■ TRY IT:
Find the line that contains "Click the home icon in the breadcrumb". Copy it and every line after it to the end of the material below, exactly, with no pictures.

************

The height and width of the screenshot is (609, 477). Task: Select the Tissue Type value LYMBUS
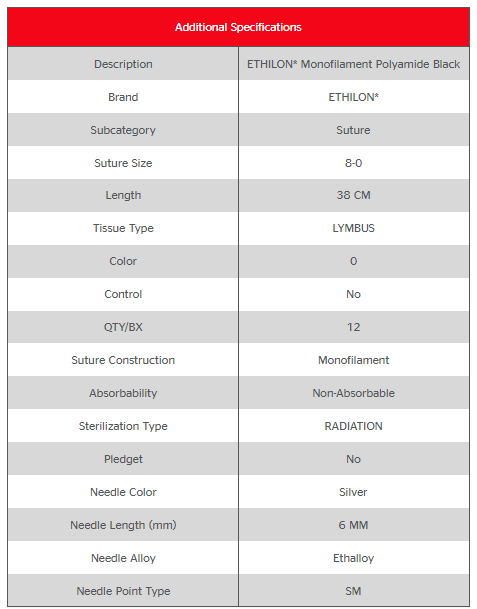[x=353, y=228]
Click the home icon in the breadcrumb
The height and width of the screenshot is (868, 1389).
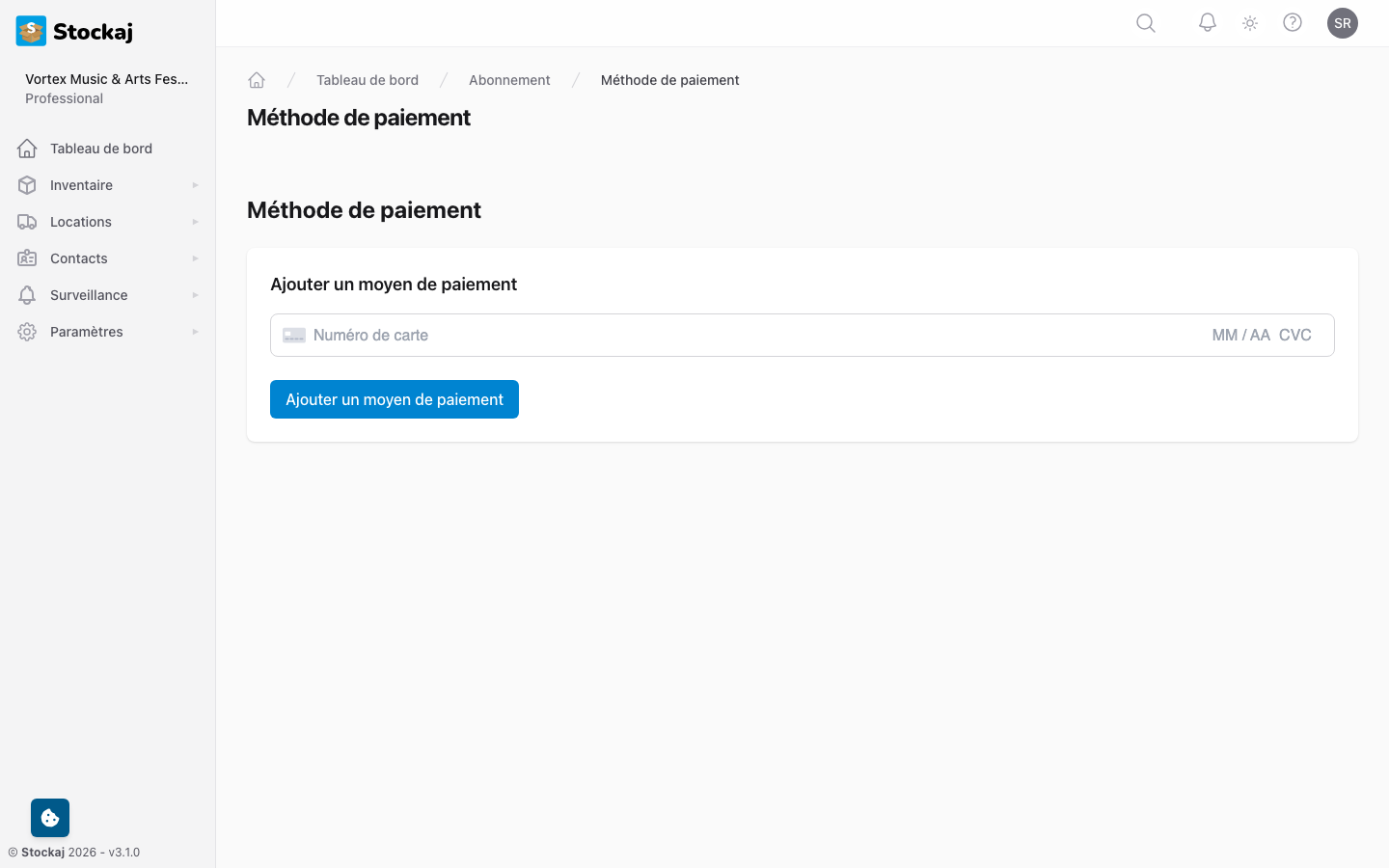[257, 79]
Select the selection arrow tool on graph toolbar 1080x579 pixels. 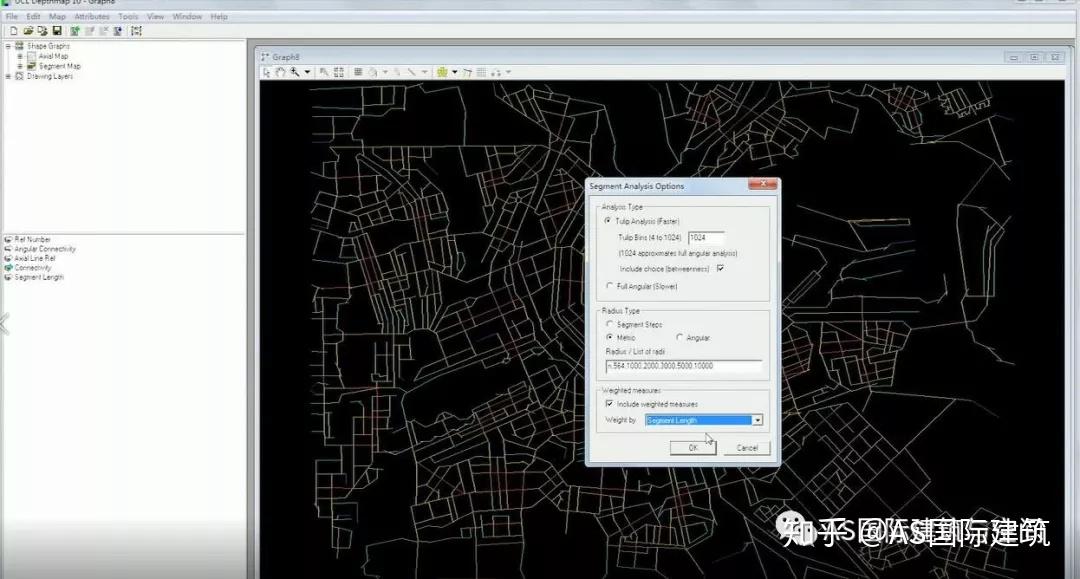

************

■ RESPONSE TO THE EXERCISE:
Click the home icon in the breadcrumb
The height and width of the screenshot is (868, 1389).
[257, 79]
Select the selection arrow tool on graph toolbar 1080x579 pixels. 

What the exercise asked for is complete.